* **Try it**: Please go through the records below and return every line holding the word "dropdown".

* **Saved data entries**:
::::::::::

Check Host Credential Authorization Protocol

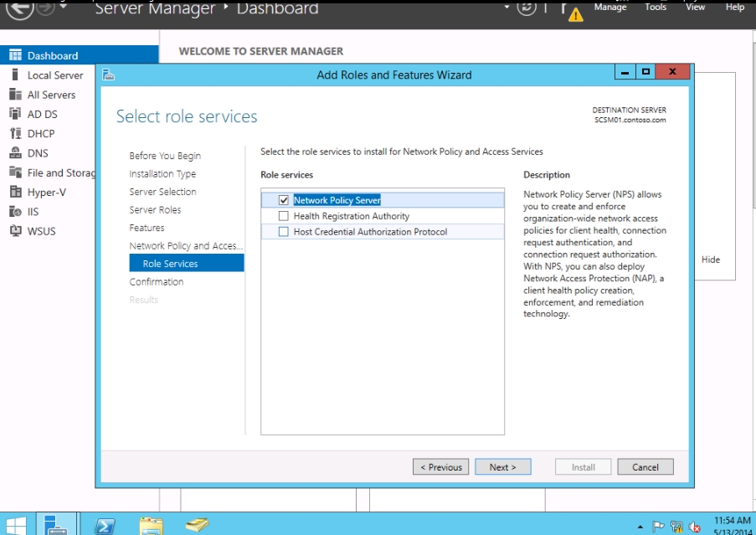(x=283, y=232)
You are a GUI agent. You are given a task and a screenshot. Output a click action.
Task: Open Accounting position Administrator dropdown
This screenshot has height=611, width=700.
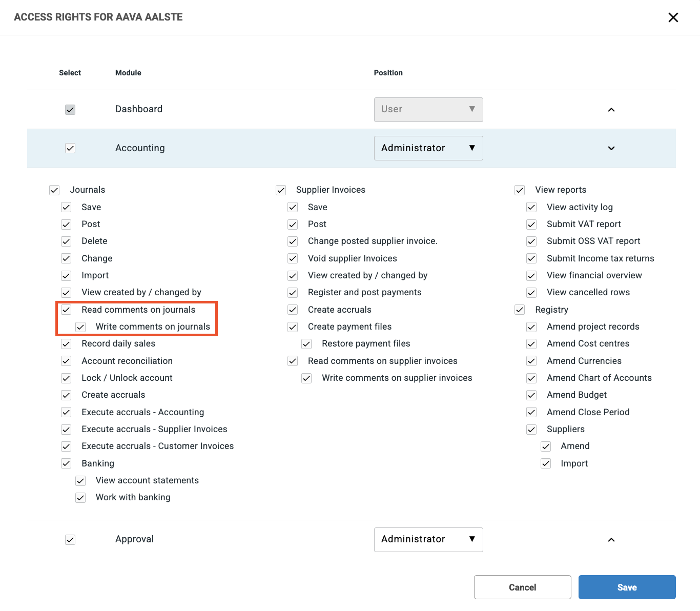click(x=428, y=148)
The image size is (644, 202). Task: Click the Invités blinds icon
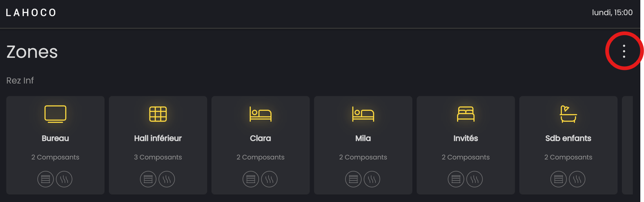click(456, 179)
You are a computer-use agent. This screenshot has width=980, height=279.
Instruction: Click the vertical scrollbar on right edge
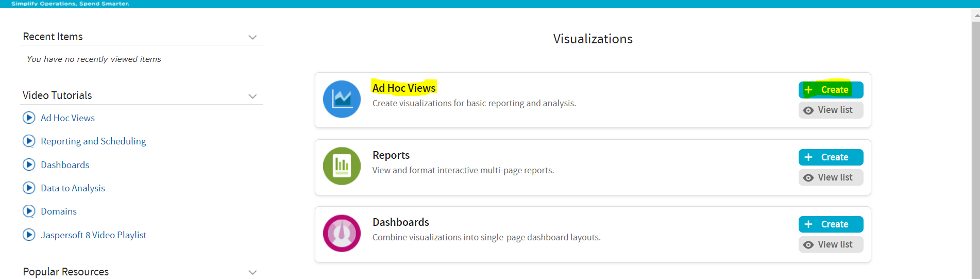click(x=975, y=144)
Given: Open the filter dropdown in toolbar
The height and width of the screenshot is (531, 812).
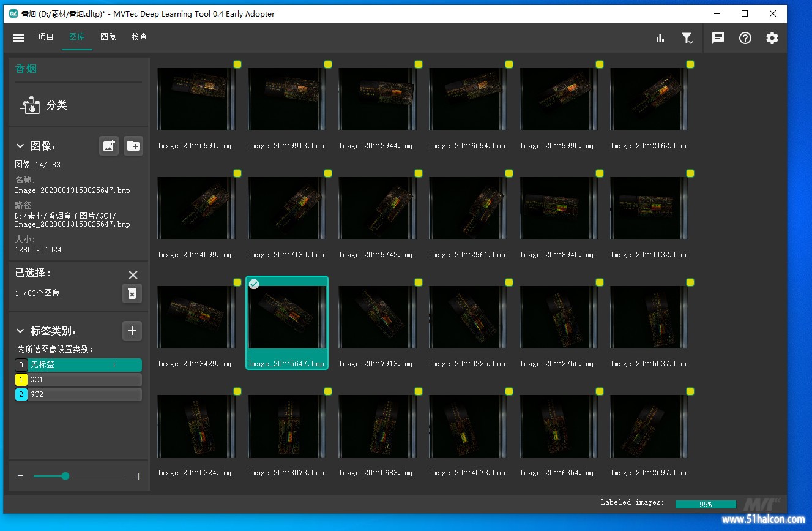Looking at the screenshot, I should point(688,38).
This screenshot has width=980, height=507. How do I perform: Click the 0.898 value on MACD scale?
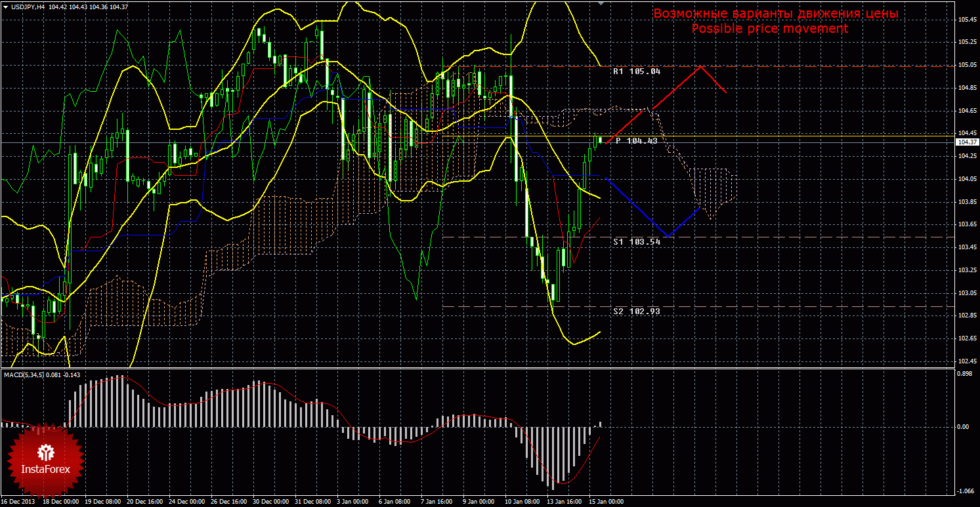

::::::::::

* **Answer box**:
Task: Open Accounting position Administrator dropdown
Given: Open the filter dropdown in toolbar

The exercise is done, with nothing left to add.